Traditional general liability, directors and officers, and error and omissions policies may not provide coverage for losses arising from a data breach. See, e.g., Ward General Servs. Inc. v. Employers Fire Ins. Co., 114 Cal.App.4th 548 (Cal, App. 4 Dist. 2003) (data loss does not constitute physical loss or damage because such information “can[not] be said to have a material existence, be formed of tangible matter, or be perceptible to the sense of touch”). Indeed, some traditional liability policies exclude electronic data from the definition of property damage. Still, some D&O and E&O policies may provide coverage for certain defense and indemnity costs arising from alleged “wrongful acts” of the insured company related to the data loss or breach, and some commercial crime policies may provide coverage for first-party losses under computer and funds transfer fraud endorsements. See, e.g., Retail Ventures, Inc. v. National Union Fire Ins. Co. of Pittsburgh, PA, 691 F.3d 821 (6th Cir. 2012) (finding a “sufficient link between the computer hacker’s infiltration of plaintiff’s computer system and plaintiff’s financial loss to require coverage under [the] endorsement”).
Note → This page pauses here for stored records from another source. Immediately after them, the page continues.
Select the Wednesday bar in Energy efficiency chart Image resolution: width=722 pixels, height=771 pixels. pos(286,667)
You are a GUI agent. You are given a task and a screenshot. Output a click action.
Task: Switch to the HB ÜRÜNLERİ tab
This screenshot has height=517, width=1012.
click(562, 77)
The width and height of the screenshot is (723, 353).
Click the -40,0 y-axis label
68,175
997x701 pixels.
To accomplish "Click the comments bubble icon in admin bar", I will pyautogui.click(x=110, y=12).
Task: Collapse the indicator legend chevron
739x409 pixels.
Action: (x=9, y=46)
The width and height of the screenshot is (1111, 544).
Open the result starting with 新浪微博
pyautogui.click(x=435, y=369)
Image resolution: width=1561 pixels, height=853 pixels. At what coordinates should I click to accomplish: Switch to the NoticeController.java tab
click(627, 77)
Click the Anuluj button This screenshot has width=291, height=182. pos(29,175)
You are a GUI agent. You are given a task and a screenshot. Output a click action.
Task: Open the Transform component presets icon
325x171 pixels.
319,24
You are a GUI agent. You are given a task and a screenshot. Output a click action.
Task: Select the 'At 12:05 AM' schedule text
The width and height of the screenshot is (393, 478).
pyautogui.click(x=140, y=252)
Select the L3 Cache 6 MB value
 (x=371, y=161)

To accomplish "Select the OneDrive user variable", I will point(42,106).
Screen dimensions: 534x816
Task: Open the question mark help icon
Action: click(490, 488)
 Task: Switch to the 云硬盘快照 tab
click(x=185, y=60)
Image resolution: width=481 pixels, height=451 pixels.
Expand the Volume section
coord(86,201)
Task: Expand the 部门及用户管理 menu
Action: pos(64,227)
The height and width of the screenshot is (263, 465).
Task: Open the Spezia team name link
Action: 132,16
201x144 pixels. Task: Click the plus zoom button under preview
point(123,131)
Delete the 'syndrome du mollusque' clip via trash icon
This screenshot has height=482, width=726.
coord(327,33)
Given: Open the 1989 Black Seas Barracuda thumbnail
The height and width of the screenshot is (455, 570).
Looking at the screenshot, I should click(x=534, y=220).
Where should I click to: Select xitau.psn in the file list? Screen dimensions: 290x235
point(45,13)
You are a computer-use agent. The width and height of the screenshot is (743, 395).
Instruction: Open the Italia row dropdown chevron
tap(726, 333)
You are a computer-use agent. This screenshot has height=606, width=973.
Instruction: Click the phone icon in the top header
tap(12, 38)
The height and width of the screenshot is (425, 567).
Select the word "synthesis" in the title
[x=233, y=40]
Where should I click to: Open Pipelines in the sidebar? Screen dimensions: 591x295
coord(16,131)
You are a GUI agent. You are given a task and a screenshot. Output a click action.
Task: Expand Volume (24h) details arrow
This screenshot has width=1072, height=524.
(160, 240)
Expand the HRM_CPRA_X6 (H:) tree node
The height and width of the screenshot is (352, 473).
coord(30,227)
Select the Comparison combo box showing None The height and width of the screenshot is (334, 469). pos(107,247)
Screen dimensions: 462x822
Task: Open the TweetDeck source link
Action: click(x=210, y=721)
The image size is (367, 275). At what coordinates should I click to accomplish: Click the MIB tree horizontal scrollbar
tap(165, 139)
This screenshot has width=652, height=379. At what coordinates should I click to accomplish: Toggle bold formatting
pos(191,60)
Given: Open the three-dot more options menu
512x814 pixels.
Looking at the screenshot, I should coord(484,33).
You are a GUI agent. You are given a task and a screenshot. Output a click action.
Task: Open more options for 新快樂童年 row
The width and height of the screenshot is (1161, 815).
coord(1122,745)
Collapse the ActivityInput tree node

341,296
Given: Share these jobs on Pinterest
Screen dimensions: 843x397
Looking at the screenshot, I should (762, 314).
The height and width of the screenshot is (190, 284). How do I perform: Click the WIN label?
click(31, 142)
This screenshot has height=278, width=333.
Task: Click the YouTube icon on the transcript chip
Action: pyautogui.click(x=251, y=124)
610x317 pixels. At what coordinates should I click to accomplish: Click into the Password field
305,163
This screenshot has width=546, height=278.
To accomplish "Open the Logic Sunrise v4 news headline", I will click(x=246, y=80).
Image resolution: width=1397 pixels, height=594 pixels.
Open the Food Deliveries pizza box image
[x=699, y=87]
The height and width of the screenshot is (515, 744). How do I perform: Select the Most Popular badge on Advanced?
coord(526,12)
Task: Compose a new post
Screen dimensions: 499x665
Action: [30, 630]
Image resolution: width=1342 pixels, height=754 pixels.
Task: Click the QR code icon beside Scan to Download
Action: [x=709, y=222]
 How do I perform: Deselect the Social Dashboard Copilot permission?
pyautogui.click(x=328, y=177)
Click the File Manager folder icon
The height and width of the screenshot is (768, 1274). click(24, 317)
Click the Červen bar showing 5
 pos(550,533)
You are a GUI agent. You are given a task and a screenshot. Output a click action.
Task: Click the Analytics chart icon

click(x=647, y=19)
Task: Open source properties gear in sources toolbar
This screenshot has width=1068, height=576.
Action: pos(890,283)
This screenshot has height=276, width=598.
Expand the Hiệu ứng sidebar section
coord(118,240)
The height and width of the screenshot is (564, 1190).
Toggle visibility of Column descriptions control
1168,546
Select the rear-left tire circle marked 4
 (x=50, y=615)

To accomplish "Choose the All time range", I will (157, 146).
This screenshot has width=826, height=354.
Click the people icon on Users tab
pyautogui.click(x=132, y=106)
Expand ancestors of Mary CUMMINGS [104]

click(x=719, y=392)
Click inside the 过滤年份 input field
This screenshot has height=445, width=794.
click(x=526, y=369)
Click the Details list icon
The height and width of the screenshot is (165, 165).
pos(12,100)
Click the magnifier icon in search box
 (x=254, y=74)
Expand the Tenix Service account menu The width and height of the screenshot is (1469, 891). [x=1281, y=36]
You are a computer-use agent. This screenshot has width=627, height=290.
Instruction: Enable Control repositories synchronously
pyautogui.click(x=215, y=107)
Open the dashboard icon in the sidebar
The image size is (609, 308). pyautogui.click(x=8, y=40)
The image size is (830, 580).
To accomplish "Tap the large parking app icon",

Although not new, cyberliability insurance policies may pick up coverage for data breaches where the traditional insurance policies leave off, providing coverage for both first-party losses and third-party liabilities. Indeed, such policies generally provide coverage for managing the costs of responding to a data breach, including notification costs, the costs of credit monitoring for those whose data may have been compromised by the data breach, and the costs of identity theft services. These policies also may provide coverage for costs a company incurs in response to a governmental agency’s investigation of a data breach, as well as costs incurred in defending against lawsuits brought on behalf of individuals and entities that allegedly have been damaged as a result of a data breach, together with indemnity costs arising from such third parties’ claims. Accordingly, cyberliability insurance may be a critical part of a company's overall data privacy/cybersecurity risk management plan. Auditing your insurance coverage to determine what coverage you have, what coverage gaps may exist, and filling those coverage gaps before a loss are critical to properly managing the risk.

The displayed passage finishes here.